Here's the first draft with a little more info, written (and forgotten) a couple of days earlier. Then today I found ↩️
Heads up: this is a bit long. (and maybe rambly)
I'm being thorough for the devs since I'm using a RC version. For other WRT helpful ninjas, the picture and a little skimming should be enough, I think.
I've installed a few packages but they don't appear in LuCI's menus.
I used the GUI and selected for these(1) packages the packages specific for LuCI(2), so it(2) installs the real package(1) I want as a LuCI dependency. i.e.+e.g; the GUIs for ACME certs, banIP, NATMap install those same packages and related packages so the GUI it's not just pages added that do nothing.
They install and run, but they won't appear on LuCI. In the case of WireGuard, for example; it has a top bar component under Status which hasn't failed to show up, but in this case where it matters the most is in its dropdown interface menu entry, from where it is missing.
The pages themselves are installed, I know so because I copied the URL path to successfully load the same page on another OpenWRT instances the otherwise missing in action page.
Upon reading some threads, it all seemed to point out to mismatched versions of software, and indeed I actually had mismatched versions from one OpenWRT RC to the next, but the packages themselves didn't differ — or differed but weren't showing (or rather not showing). To be sure, I created a new master and cloned two new systems from it.
Both systems are virtual machines running LuCI openwrt-23.05 branch (git-23.236.53405-fc638c8)
/ [OpenWrt 23.05.0-rc4 (r23482-7fe85ce1f2)]
.
The packages are various, but I checked carefully versions matched where a package is failing to appear in one of the system.

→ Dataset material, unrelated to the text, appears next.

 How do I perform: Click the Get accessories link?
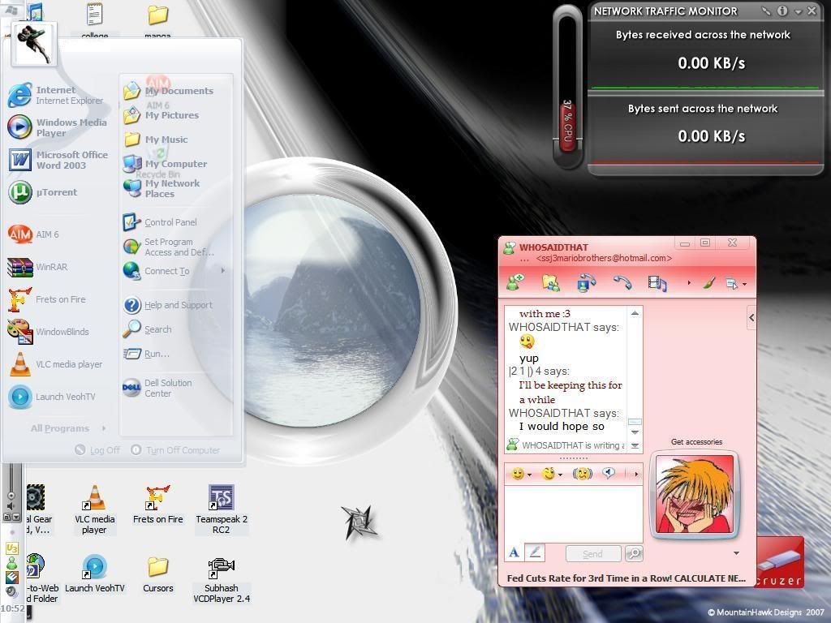coord(696,442)
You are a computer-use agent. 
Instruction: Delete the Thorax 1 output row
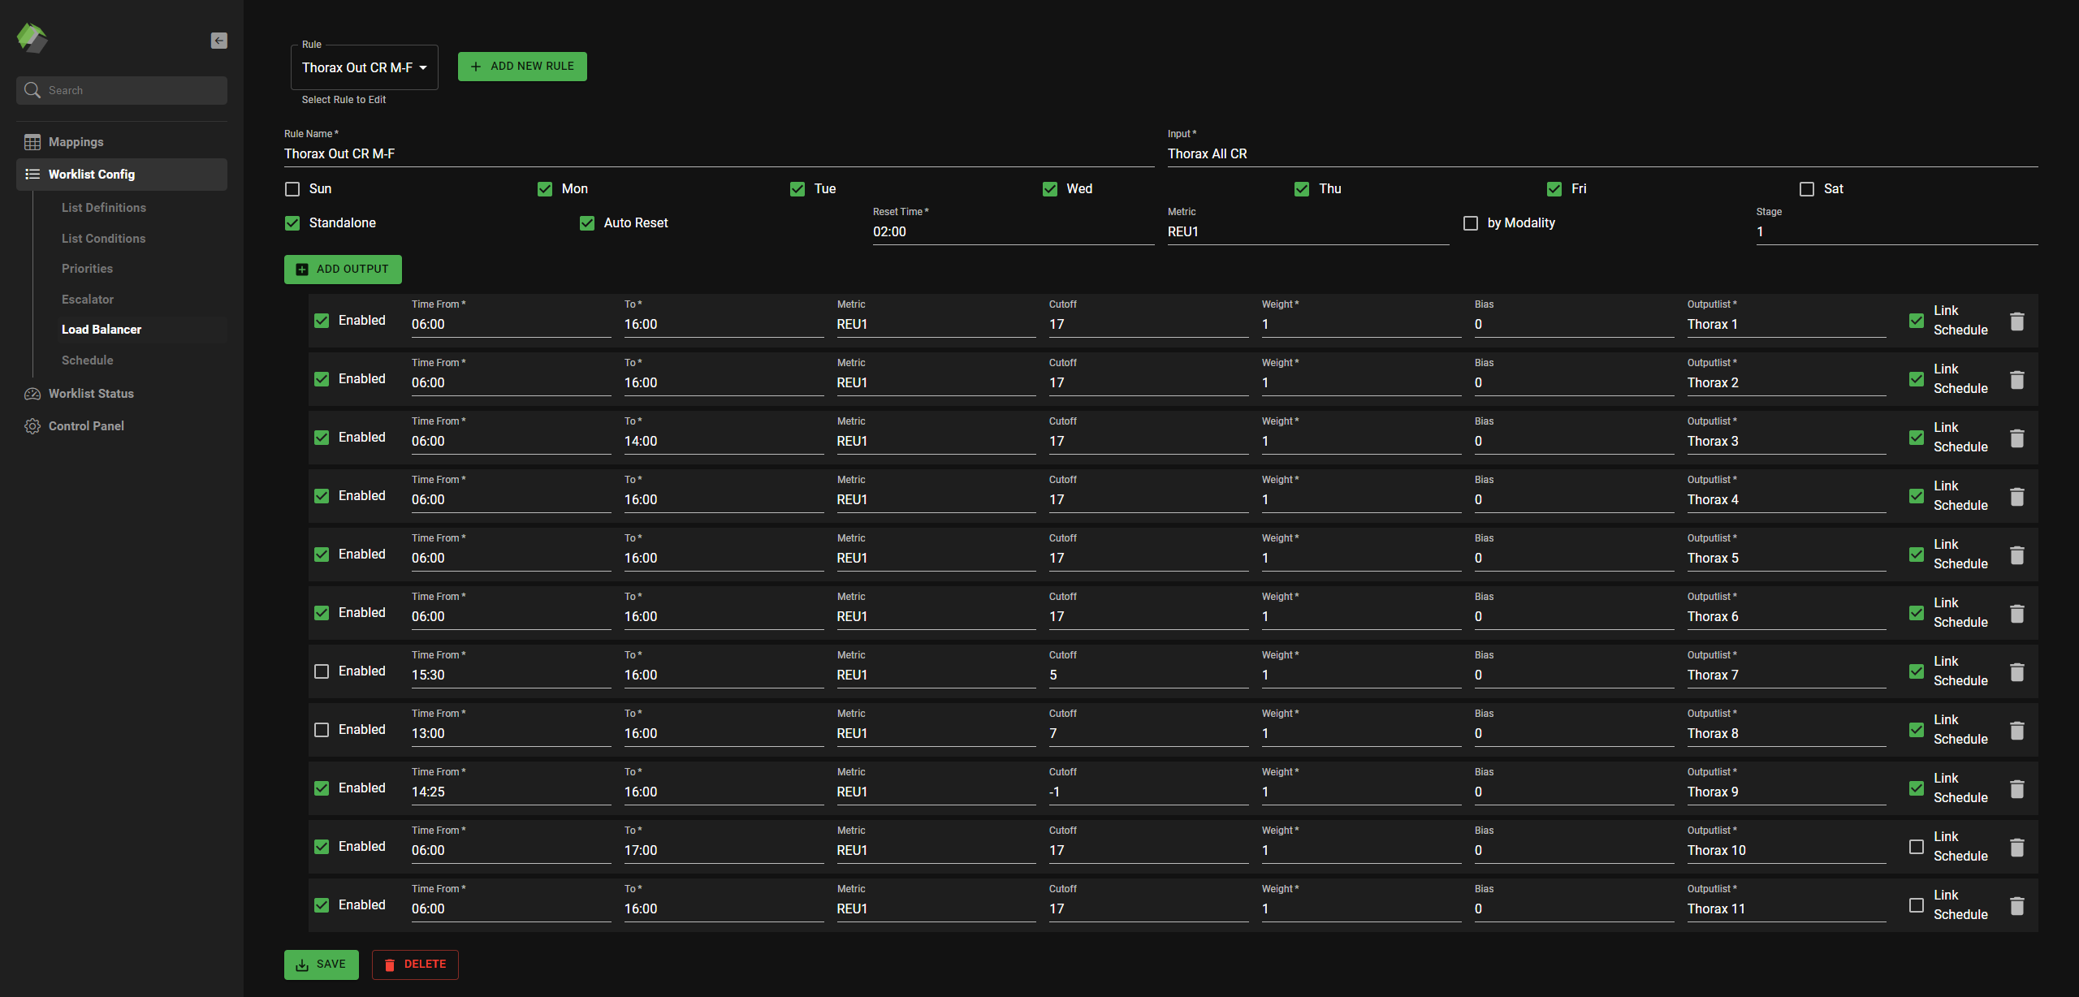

It seems to be just a skipped/failed step of the package installation process for which I assume the code (script) must be there somewhere to force the update of the UI -- am I wrong?
Unfortunately, the NATMap
example was the only one I had of the problem where the link to it wouldn't show on the top menu bar, but if entered the path manually it loaded fine. It fixed itself. I don't recall if I installed it or not because I did try uninstalling and reinstalling stuff as an attempt to "nudge" them into place. It wasn't successful, but for all I know it might've been a very stubborn browser cache.
that this question had already been asked, just phrased differently. It was answered too. Unfortunately, restarting the network service, like in that case, didn't work in mine.
Components of packages that go outside of the Network menu, seem to install just fine though.